Climbing an old railroad grade in the wettest Pacific Northwest weather either of us had experienced in years, I asked Steve Gluckman, Creative Director, Product Design at REI, how he liked the CO-OP Ti bike he was riding. His reply was similar to what I’ve been sharing about gravel this year, it’s a great time to be an enthusiast. More specifically Steve said
This is a test mule for all the new options in mixed-surface bikes. Manufactures are responding to demand with lots of new product.
This CO-OP‘s purpose is to hang different parts on it to find the best combination before REI goes to market with their take on gravel sometime maybe next year. What’s interesting about the Ti test mule (the bike doesn’t have a name, it’s a factory sample) is the street-sweeper low BB and long wheelbase.
In person, the test mule looks like a longbed pickup truck compared to a 3T Exploro rally car or stripped-down Range Rover style of the U.P. All three fit 700c and 650b wheelsets with a max tire size of 2.1s in MTB sizing or 42s in road.
The rest of the ride, besides half-wheeling each other and discussing how well our kit was working against the elements, we discussed gearing and 1x v. 2. We rode through a Santa-hat photo shoot on a trestle too.

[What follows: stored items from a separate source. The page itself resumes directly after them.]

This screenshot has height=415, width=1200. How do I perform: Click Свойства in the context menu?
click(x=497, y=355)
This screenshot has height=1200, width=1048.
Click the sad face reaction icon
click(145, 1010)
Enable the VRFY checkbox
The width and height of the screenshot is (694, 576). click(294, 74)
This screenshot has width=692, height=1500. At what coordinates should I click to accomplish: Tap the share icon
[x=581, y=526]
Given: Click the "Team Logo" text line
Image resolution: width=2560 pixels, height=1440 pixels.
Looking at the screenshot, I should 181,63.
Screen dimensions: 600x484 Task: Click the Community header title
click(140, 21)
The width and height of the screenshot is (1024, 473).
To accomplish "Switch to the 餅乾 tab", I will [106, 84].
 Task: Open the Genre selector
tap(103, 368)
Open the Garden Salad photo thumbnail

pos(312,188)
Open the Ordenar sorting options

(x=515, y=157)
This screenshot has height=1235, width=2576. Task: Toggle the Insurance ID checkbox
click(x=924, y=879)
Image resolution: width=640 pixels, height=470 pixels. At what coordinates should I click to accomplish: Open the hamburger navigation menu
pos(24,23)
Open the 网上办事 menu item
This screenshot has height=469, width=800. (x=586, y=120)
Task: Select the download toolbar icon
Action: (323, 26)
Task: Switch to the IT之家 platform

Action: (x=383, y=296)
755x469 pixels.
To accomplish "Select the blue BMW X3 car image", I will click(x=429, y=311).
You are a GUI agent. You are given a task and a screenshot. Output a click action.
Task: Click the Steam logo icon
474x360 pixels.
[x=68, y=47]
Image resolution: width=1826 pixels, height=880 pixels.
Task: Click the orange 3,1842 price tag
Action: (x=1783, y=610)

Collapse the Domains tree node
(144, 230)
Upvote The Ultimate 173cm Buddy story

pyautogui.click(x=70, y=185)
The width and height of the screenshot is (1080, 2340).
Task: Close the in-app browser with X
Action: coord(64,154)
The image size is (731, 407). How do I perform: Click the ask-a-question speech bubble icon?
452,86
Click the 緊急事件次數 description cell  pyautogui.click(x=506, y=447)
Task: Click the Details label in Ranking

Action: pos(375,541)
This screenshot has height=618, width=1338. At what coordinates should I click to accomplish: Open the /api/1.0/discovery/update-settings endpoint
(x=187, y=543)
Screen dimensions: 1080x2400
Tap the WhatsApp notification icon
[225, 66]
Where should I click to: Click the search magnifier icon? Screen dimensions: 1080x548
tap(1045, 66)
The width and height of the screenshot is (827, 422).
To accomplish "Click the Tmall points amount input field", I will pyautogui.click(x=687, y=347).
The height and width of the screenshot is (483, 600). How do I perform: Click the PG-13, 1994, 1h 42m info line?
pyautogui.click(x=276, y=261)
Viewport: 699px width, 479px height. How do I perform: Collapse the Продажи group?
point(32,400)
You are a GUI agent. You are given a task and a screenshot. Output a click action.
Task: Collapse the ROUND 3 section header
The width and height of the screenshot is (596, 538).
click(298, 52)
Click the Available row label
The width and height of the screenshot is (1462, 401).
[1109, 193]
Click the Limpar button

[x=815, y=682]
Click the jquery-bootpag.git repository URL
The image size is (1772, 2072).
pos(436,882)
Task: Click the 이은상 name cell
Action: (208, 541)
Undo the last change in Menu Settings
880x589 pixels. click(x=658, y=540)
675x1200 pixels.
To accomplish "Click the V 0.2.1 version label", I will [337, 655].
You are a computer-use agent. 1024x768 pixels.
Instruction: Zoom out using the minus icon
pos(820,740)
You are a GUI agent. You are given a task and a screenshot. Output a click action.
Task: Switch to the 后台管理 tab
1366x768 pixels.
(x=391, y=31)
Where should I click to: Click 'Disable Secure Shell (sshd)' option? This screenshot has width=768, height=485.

“1x”, is a single chainring rather than two (or in years past, three chainrings), is a gravel category differentiator from road and one of the ways manufacturers manage to stuff a huge tire into a frame with traditional road geometry….by reducing the front chainring diameter to a max of 50 teeth or by removing it and the front derailer entirely. A 1x crankset (or “sub-compact” or “cross” crank no bigger than 50 teeth) frees up space for a large-volume tire without increasing Q-factor (the distance between pedals).
You’ll not see this particular iteration of the test mule in production or at a store near you, so I won’t go into much more detail. And, I expect next time I ride with Steve on gravel, it’ll have a different crank, cassette, and tires—the pair he was testing were new from Clement.
What won’t change is a couple of former roadies riding road bikes on dirt at ~25 PSI. Wasn’t that long ago, we were filling tires up to a 100 PSI, right?
Also, what’s very encouraging for the market is if a Ti bike arrives in retail stores. Any Ti owner knows why. It’s arguably the best-ever material for mixed surfaces like we rode over, burning off turkey dinner calories, and talking bike trends.
You can’t buy the prototype bike Steve was riding, but if REI put in their stores as is, it would retail for about $4200.00. My brown bike as built is about $8K.